Somewhere below is a line with "Task: Click the MATLAB" and, later, a line with "Switch to the Bindings"; repeat those two lines and all the lines between them, exactly as they are.

"""

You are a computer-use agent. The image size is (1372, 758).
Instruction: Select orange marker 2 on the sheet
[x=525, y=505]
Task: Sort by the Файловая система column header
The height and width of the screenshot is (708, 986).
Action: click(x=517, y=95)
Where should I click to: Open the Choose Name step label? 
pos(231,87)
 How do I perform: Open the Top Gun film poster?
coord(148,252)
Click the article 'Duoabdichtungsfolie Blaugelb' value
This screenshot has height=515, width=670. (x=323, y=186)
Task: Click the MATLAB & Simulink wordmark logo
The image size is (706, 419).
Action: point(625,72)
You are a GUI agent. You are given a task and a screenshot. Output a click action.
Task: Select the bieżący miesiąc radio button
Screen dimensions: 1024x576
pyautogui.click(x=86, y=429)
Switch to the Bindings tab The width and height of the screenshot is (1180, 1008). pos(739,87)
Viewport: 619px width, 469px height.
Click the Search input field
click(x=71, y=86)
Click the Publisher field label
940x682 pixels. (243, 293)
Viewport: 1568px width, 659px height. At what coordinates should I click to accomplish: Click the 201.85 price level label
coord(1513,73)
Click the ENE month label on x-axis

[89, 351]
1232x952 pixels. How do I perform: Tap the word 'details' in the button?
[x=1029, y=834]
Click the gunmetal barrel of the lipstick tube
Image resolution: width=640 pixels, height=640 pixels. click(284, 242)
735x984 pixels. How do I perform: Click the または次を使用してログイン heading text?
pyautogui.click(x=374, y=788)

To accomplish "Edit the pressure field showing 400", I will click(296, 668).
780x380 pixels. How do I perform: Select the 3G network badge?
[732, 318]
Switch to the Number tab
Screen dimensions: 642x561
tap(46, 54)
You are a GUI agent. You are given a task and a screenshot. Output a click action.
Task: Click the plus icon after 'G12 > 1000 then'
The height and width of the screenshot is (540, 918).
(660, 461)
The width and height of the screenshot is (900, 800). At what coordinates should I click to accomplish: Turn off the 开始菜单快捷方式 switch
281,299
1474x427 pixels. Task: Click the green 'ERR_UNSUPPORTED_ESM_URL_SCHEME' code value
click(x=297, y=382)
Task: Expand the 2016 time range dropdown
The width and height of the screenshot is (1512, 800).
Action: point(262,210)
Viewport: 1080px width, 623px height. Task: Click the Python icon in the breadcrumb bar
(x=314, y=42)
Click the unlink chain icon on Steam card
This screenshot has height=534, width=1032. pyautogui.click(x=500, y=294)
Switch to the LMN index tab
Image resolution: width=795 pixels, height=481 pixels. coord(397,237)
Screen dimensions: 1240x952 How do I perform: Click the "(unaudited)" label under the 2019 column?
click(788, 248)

"""

[Completed task]
Task: Click the MATLAB & Simulink wordmark logo
The image size is (706, 419).
Action: point(625,72)
You are a GUI agent. You are given a task and a screenshot. Output a click action.
Task: Select the bieżący miesiąc radio button
Screen dimensions: 1024x576
pyautogui.click(x=86, y=429)
Switch to the Bindings tab The width and height of the screenshot is (1180, 1008). pos(739,87)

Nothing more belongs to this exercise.